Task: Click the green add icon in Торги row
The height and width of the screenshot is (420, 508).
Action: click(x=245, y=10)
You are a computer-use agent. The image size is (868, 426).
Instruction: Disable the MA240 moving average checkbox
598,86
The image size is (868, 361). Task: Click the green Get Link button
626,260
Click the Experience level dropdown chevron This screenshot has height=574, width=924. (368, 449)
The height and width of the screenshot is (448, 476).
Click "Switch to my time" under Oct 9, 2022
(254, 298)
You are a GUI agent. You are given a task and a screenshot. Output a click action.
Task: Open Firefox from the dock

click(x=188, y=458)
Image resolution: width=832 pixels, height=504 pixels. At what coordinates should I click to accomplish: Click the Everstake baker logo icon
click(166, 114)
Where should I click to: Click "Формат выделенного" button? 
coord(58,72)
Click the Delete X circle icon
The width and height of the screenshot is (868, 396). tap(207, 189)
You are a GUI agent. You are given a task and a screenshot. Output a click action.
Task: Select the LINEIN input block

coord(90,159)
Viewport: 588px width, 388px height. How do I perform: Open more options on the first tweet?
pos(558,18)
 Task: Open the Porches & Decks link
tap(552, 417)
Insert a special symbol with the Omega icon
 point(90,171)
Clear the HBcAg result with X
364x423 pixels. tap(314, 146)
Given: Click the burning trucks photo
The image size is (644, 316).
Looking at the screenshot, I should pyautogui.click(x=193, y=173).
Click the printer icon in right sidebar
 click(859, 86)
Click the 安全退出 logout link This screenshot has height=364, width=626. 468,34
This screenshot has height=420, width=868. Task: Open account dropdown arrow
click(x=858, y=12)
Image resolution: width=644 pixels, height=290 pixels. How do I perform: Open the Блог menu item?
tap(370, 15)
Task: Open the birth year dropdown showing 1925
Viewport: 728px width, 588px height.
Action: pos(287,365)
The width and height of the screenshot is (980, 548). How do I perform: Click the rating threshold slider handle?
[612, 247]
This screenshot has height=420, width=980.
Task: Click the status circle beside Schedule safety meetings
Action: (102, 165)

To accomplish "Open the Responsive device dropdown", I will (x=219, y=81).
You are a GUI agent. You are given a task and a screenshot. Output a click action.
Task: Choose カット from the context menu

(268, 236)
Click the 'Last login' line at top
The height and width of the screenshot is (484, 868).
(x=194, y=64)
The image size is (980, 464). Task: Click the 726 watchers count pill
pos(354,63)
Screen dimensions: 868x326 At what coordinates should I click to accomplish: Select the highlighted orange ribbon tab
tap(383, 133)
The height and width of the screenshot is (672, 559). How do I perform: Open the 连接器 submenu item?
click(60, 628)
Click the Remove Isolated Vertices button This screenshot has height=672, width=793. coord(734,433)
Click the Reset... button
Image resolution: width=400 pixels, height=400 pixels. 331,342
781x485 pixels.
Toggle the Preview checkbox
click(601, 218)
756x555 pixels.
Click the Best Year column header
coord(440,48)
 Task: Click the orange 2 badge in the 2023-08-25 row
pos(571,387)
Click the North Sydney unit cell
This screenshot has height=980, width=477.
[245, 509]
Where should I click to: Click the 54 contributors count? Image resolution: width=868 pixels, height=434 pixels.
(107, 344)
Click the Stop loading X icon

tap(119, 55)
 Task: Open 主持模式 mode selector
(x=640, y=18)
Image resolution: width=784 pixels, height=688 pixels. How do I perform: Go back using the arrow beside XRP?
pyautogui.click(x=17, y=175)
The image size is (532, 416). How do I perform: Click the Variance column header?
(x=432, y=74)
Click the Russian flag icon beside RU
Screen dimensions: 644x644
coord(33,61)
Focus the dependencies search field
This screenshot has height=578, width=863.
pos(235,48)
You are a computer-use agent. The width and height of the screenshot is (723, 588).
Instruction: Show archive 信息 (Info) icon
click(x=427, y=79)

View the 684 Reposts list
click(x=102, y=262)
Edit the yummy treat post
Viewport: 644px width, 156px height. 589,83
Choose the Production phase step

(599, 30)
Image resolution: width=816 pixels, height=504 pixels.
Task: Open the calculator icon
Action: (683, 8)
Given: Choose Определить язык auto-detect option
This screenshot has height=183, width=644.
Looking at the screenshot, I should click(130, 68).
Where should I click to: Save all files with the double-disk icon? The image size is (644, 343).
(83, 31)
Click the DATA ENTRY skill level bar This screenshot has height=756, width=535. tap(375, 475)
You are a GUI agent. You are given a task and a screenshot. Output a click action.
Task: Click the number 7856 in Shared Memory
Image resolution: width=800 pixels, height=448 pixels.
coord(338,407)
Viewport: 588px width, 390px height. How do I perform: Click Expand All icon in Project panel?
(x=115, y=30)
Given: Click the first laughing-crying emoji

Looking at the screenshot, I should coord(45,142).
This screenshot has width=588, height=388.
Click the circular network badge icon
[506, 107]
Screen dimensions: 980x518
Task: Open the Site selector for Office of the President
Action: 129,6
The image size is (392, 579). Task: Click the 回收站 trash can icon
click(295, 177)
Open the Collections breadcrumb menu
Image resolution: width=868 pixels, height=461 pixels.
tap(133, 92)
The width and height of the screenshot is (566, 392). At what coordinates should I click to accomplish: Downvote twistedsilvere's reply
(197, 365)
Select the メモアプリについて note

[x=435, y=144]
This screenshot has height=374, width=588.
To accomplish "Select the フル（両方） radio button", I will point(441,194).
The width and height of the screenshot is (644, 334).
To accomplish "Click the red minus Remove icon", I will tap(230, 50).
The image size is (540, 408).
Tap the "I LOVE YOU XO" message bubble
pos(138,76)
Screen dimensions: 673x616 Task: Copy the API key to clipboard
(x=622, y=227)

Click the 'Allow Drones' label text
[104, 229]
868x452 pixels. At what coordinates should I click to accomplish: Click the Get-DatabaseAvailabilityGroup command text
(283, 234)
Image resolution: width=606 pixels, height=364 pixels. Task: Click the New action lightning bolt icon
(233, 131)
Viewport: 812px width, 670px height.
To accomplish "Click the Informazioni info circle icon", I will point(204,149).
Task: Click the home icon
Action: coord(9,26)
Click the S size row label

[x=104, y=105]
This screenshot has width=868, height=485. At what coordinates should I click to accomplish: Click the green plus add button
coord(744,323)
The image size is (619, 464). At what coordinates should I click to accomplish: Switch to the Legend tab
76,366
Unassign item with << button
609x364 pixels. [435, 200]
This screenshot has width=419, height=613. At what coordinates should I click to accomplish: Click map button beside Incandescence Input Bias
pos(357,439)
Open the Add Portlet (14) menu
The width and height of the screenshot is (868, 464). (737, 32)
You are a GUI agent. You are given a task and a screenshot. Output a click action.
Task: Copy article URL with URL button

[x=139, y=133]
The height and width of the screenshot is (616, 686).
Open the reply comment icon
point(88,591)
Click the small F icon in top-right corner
+===+
[What needs to be done]
Set all the data down again, exactly as it reads above.

[Answer space]
Task: Click the green add icon in Торги row
The height and width of the screenshot is (420, 508).
Action: click(x=245, y=10)
You are a computer-use agent. The image size is (868, 426).
Instruction: Disable the MA240 moving average checkbox
598,86
The image size is (868, 361). Task: Click the green Get Link button
626,260
Click the Experience level dropdown chevron This screenshot has height=574, width=924. (368, 449)
The height and width of the screenshot is (448, 476).
Click "Switch to my time" under Oct 9, 2022
(254, 298)
You are a GUI agent. You are given a task and a screenshot. Output a click action.
Task: Open Firefox from the dock

click(x=188, y=458)
Image resolution: width=832 pixels, height=504 pixels. At what coordinates should I click to accomplish: Click the Everstake baker logo icon
click(166, 114)
Where should I click to: Click "Формат выделенного" button? 
coord(58,72)
Click the Delete X circle icon
The width and height of the screenshot is (868, 396). tap(207, 189)
You are a GUI agent. You are given a task and a screenshot. Output a click action.
Task: Select the LINEIN input block

coord(90,159)
Viewport: 588px width, 388px height. How do I perform: Open more options on the first tweet?
pos(558,18)
 Task: Open the Porches & Decks link
tap(552, 417)
Insert a special symbol with the Omega icon
 point(90,171)
Clear the HBcAg result with X
364x423 pixels. tap(314, 146)
Given: Click the burning trucks photo
The image size is (644, 316).
Looking at the screenshot, I should pyautogui.click(x=193, y=173).
Click the printer icon in right sidebar
 click(859, 86)
Click the 安全退出 logout link This screenshot has height=364, width=626. 468,34
This screenshot has height=420, width=868. Task: Open account dropdown arrow
click(x=858, y=12)
Image resolution: width=644 pixels, height=290 pixels. How do I perform: Open the Блог menu item?
tap(370, 15)
Task: Open the birth year dropdown showing 1925
Viewport: 728px width, 588px height.
Action: pos(287,365)
The width and height of the screenshot is (980, 548). How do I perform: Click the rating threshold slider handle?
[612, 247]
This screenshot has height=420, width=980.
Task: Click the status circle beside Schedule safety meetings
Action: (102, 165)

To accomplish "Open the Responsive device dropdown", I will (x=219, y=81).
You are a GUI agent. You are given a task and a screenshot. Output a click action.
Task: Choose カット from the context menu

(268, 236)
Click the 'Last login' line at top
The height and width of the screenshot is (484, 868).
(x=194, y=64)
The image size is (980, 464). Task: Click the 726 watchers count pill
pos(354,63)
Screen dimensions: 868x326 At what coordinates should I click to accomplish: Select the highlighted orange ribbon tab
tap(383, 133)
The height and width of the screenshot is (672, 559). How do I perform: Open the 连接器 submenu item?
click(60, 628)
Click the Remove Isolated Vertices button This screenshot has height=672, width=793. coord(734,433)
Click the Reset... button
Image resolution: width=400 pixels, height=400 pixels. 331,342
781x485 pixels.
Toggle the Preview checkbox
click(601, 218)
756x555 pixels.
Click the Best Year column header
coord(440,48)
 Task: Click the orange 2 badge in the 2023-08-25 row
pos(571,387)
Click the North Sydney unit cell
This screenshot has height=980, width=477.
[245, 509]
Where should I click to: Click the 54 contributors count? Image resolution: width=868 pixels, height=434 pixels.
(107, 344)
Click the Stop loading X icon

tap(119, 55)
 Task: Open 主持模式 mode selector
(x=640, y=18)
Image resolution: width=784 pixels, height=688 pixels. How do I perform: Go back using the arrow beside XRP?
pyautogui.click(x=17, y=175)
The image size is (532, 416). How do I perform: Click the Variance column header?
(x=432, y=74)
Click the Russian flag icon beside RU
Screen dimensions: 644x644
coord(33,61)
Focus the dependencies search field
This screenshot has height=578, width=863.
pos(235,48)
You are a computer-use agent. The width and height of the screenshot is (723, 588).
Instruction: Show archive 信息 (Info) icon
click(x=427, y=79)

View the 684 Reposts list
click(x=102, y=262)
Edit the yummy treat post
Viewport: 644px width, 156px height. 589,83
Choose the Production phase step

(599, 30)
Image resolution: width=816 pixels, height=504 pixels.
Task: Open the calculator icon
Action: (683, 8)
Given: Choose Определить язык auto-detect option
This screenshot has height=183, width=644.
Looking at the screenshot, I should click(130, 68).
Where should I click to: Save all files with the double-disk icon? The image size is (644, 343).
(83, 31)
Click the DATA ENTRY skill level bar This screenshot has height=756, width=535. tap(375, 475)
You are a GUI agent. You are given a task and a screenshot. Output a click action.
Task: Click the number 7856 in Shared Memory
Image resolution: width=800 pixels, height=448 pixels.
coord(338,407)
Viewport: 588px width, 390px height. How do I perform: Click Expand All icon in Project panel?
(x=115, y=30)
Given: Click the first laughing-crying emoji

Looking at the screenshot, I should coord(45,142).
This screenshot has width=588, height=388.
Click the circular network badge icon
[506, 107]
Screen dimensions: 980x518
Task: Open the Site selector for Office of the President
Action: 129,6
The image size is (392, 579). Task: Click the 回收站 trash can icon
click(295, 177)
Open the Collections breadcrumb menu
Image resolution: width=868 pixels, height=461 pixels.
tap(133, 92)
The width and height of the screenshot is (566, 392). At what coordinates should I click to accomplish: Downvote twistedsilvere's reply
(197, 365)
Select the メモアプリについて note

[x=435, y=144]
This screenshot has height=374, width=588.
To accomplish "Select the フル（両方） radio button", I will point(441,194).
The width and height of the screenshot is (644, 334).
To accomplish "Click the red minus Remove icon", I will tap(230, 50).
The image size is (540, 408).
Tap the "I LOVE YOU XO" message bubble
pos(138,76)
Screen dimensions: 673x616 Task: Copy the API key to clipboard
(x=622, y=227)

Click the 'Allow Drones' label text
[104, 229]
868x452 pixels. At what coordinates should I click to accomplish: Click the Get-DatabaseAvailabilityGroup command text
(283, 234)
Image resolution: width=606 pixels, height=364 pixels. Task: Click the New action lightning bolt icon
(233, 131)
Viewport: 812px width, 670px height.
To accomplish "Click the Informazioni info circle icon", I will point(204,149).
Task: Click the home icon
Action: coord(9,26)
Click the S size row label

[x=104, y=105]
This screenshot has width=868, height=485. At what coordinates should I click to accomplish: Click the green plus add button
coord(744,323)
The image size is (619, 464). At what coordinates should I click to accomplish: Switch to the Legend tab
76,366
Unassign item with << button
609x364 pixels. [435, 200]
This screenshot has width=419, height=613. At what coordinates should I click to accomplish: Click map button beside Incandescence Input Bias
pos(357,439)
Open the Add Portlet (14) menu
The width and height of the screenshot is (868, 464). (737, 32)
You are a GUI agent. You are given a task and a screenshot. Output a click action.
Task: Copy article URL with URL button

[x=139, y=133]
The height and width of the screenshot is (616, 686).
Open the reply comment icon
point(88,591)
Click the small F icon in top-right corner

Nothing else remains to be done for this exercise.